**WHAT THE TASK REQUIRES:** Print the line containing "Viewport: 1200px width, 817px height." and all lines after it, unchanged, through the end of the data. Leave the pictures out.

**Stored entries:**

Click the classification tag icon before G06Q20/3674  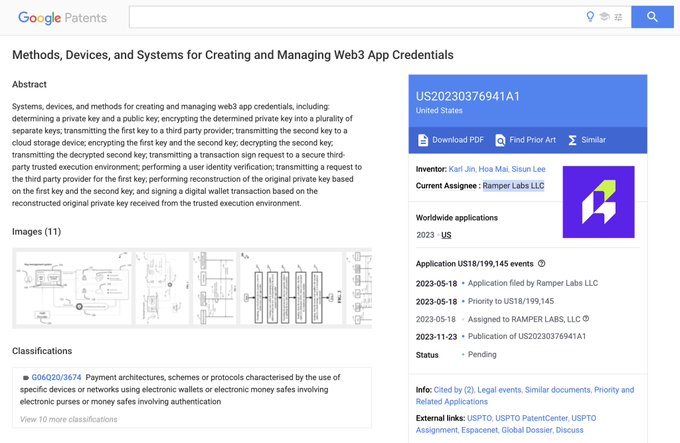(x=25, y=378)
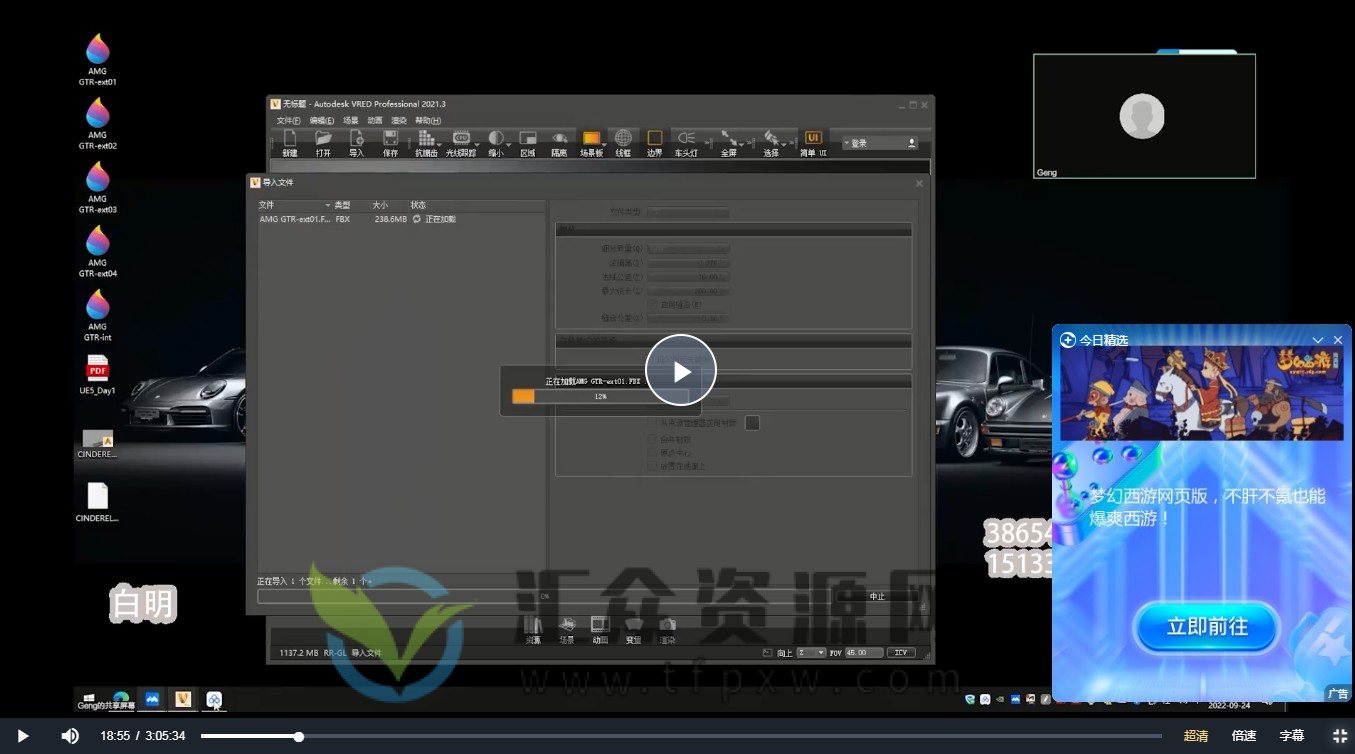The height and width of the screenshot is (754, 1355).
Task: Check the 合并材质 merge materials checkbox
Action: tap(652, 439)
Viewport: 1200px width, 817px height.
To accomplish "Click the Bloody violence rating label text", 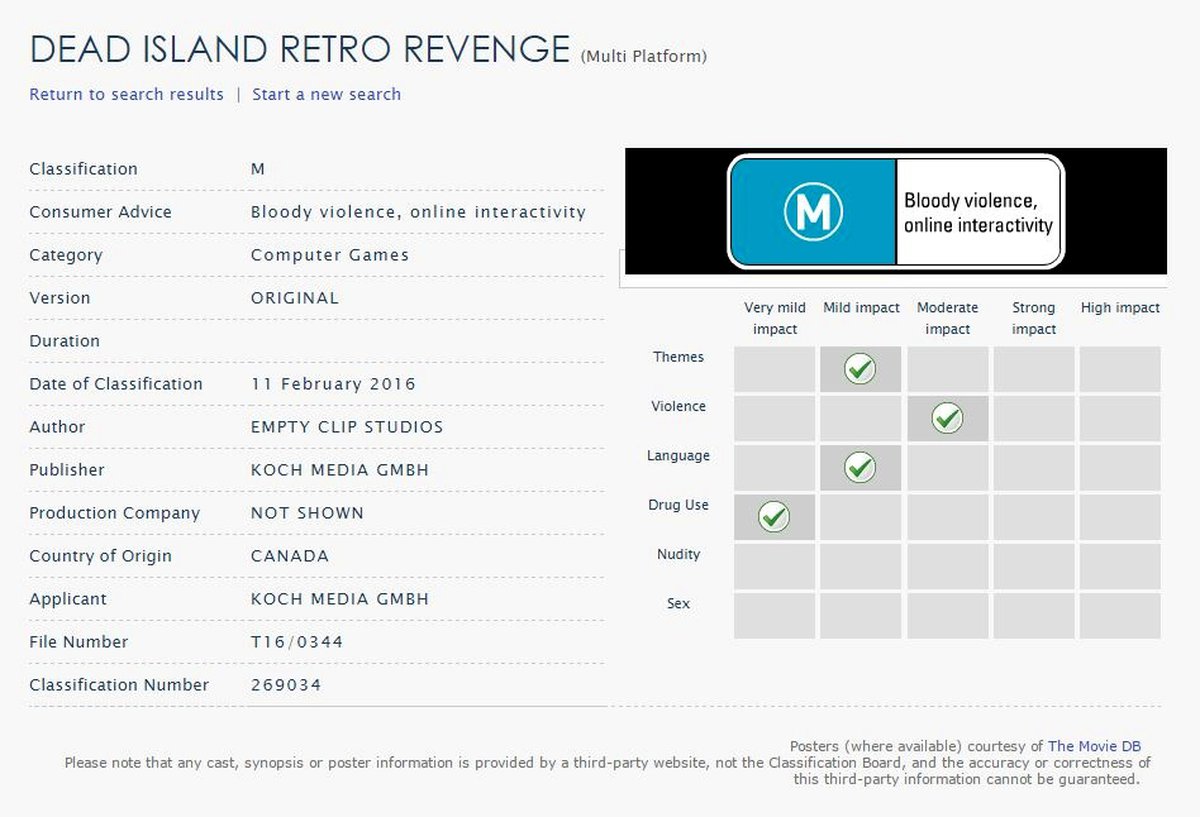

**SOLUTION:**
Viewport: 1200px width, 817px height.
To accomplish "Click the Bloody violence rating label text", 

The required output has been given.